The design goals of the Razor are to ensure the long term sustainability of the oracle and the data feeds it provides, a high degree of decentralization, high economic security in a way that protects both stakers and clients of the oracle from various attacks. Stakers are users who lock their funds in a smart contract. This action is known as “staking”. Stakers are expected to perform their duties honestly, or else they may lose their funds and future profits.
Motivation
Decentralized networks, through the use of smart contracts, are disrupting established systems by removing the need for intermediaries and providing open access to everyone. Decentralized Finance is one of the most promising use cases of smart contracts. Some of the examples of Decentralized Finance (also known as DeFi) applications include.
These applications consists of a set of smart contracts deployed on a blockchain platform. Such applications often require data from outside the confinements of the blockchains they reside in.
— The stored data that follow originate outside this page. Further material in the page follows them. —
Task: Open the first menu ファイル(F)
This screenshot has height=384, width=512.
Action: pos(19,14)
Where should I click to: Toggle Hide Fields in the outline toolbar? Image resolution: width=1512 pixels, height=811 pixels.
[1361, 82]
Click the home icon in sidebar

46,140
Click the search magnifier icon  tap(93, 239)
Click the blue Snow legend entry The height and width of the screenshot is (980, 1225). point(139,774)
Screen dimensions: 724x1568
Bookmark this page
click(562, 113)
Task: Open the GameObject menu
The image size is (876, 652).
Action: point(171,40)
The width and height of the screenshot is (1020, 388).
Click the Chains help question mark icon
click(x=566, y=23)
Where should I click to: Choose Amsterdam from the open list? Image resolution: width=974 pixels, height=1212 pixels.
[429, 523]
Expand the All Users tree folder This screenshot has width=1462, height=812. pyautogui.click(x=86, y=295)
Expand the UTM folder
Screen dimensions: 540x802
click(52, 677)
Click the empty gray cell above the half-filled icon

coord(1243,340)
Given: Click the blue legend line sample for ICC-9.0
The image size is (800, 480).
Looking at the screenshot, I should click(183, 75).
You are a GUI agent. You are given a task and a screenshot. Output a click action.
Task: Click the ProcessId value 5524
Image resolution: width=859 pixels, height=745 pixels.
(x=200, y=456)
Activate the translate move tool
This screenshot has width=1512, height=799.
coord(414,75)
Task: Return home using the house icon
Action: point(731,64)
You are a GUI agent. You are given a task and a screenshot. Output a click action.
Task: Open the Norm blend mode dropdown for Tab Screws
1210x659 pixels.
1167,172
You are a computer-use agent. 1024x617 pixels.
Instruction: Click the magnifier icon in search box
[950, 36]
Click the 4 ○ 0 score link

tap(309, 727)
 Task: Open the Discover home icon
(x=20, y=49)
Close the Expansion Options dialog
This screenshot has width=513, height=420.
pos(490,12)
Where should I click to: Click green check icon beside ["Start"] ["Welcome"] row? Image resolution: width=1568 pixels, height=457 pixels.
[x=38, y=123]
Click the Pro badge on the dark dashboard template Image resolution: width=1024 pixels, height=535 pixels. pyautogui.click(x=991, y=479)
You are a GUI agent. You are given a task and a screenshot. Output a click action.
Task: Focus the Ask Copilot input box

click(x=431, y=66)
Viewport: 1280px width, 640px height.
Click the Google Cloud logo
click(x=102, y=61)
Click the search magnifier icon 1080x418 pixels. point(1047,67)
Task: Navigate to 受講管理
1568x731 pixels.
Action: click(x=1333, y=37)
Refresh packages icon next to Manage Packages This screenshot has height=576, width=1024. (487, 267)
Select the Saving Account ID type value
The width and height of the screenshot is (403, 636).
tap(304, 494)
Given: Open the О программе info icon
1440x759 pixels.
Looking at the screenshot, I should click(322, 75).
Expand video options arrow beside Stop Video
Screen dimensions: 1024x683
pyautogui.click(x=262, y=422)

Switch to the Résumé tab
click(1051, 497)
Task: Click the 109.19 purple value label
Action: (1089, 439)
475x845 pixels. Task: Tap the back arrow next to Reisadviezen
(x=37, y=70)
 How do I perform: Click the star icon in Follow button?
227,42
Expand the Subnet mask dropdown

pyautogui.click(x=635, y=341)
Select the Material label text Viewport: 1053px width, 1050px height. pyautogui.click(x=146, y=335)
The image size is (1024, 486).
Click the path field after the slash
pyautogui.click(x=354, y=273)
Blockchains, being a deterministic system, only depend on the information available inside the system, as that is the only information that can be cryptographically verified by all participants anytime. Blockchains do not readily have access to the outside world, by design.
Previous work
Previous attempts to solve this problem include application-specific oracles such as Augur, gnosis, MakerDao, centralized oracles such as Provable and general-purpose decentralized oracle platforms such as Truthcoin, SchellingCoin, Chainlink, Band, Kleros and Wit net. The current work is inspired by SchellingCoin protocols such as Kleros and Augur.
Developing a decentralized oracle is deemed a challenging problem. This is due to the possibility of multiple kinds of attacks such as collusion, takeover, Razor Network, bribing, etc., the requirement of subjective and objective decision making, determining the “truth”, and also due to the technological limitations of the underlying blockchain protocol.
Lack of high degree of decentralization and economic security
Some of the current solutions involve a trusted centralized mediatory, which acts as a single point of failure, while others combine results from a few stakeholders of the network. Often, if a high degree of decentralization is desired, the client has to pay a high amount of fees proportional to the degree of decentralization desired. This means that the accuracy and economic security of the oracle platform is not the same for all jobs, and the oracle cannot be trusted as the “Universal source of truth”.
Let’s explore this problem with an example. Assume there is a Razor Network backed stablecoin project called “Acme”. Acme platform issues US Dollar-pegged stablecoins backed by ether on the Ethereum blockchain, and hence, requires a data-feed of ether/USD. Acme depends on a decentralized oracle platform called “Truthbox”. Truthbox assigns stakers to the query and reports the ether/USD price, every time Acme requests the data with a fee. The number of stakers assigned by Truthbox depends on the amount of fees being paid by Acme.
CDP means Collateralized Debt Position
This shows the weakness of the system. If someone requests to report the price to Acme with a very low fee, Truthbox will likely assign the task to a single staker (or very few stakers). Hence the system reduces to a centralized or semi-centralized oracle. The protocol, in such cases, becomes vulnerable to various attacks such as griefing, bribing and collusion.
If the oracle reports a price which is too far from the actual price, it can cause a large amount of liquidations and instability of the entire Acme platform. Hence it is required for Acme to pay a large amount of fees every time it requests a price from Razor Network, to make sure there is sufficient decentralization and economic security. But it still leaves it open to attacks where the attacker pays an insignificant amount of fees to report an inaccurate data point to Acme.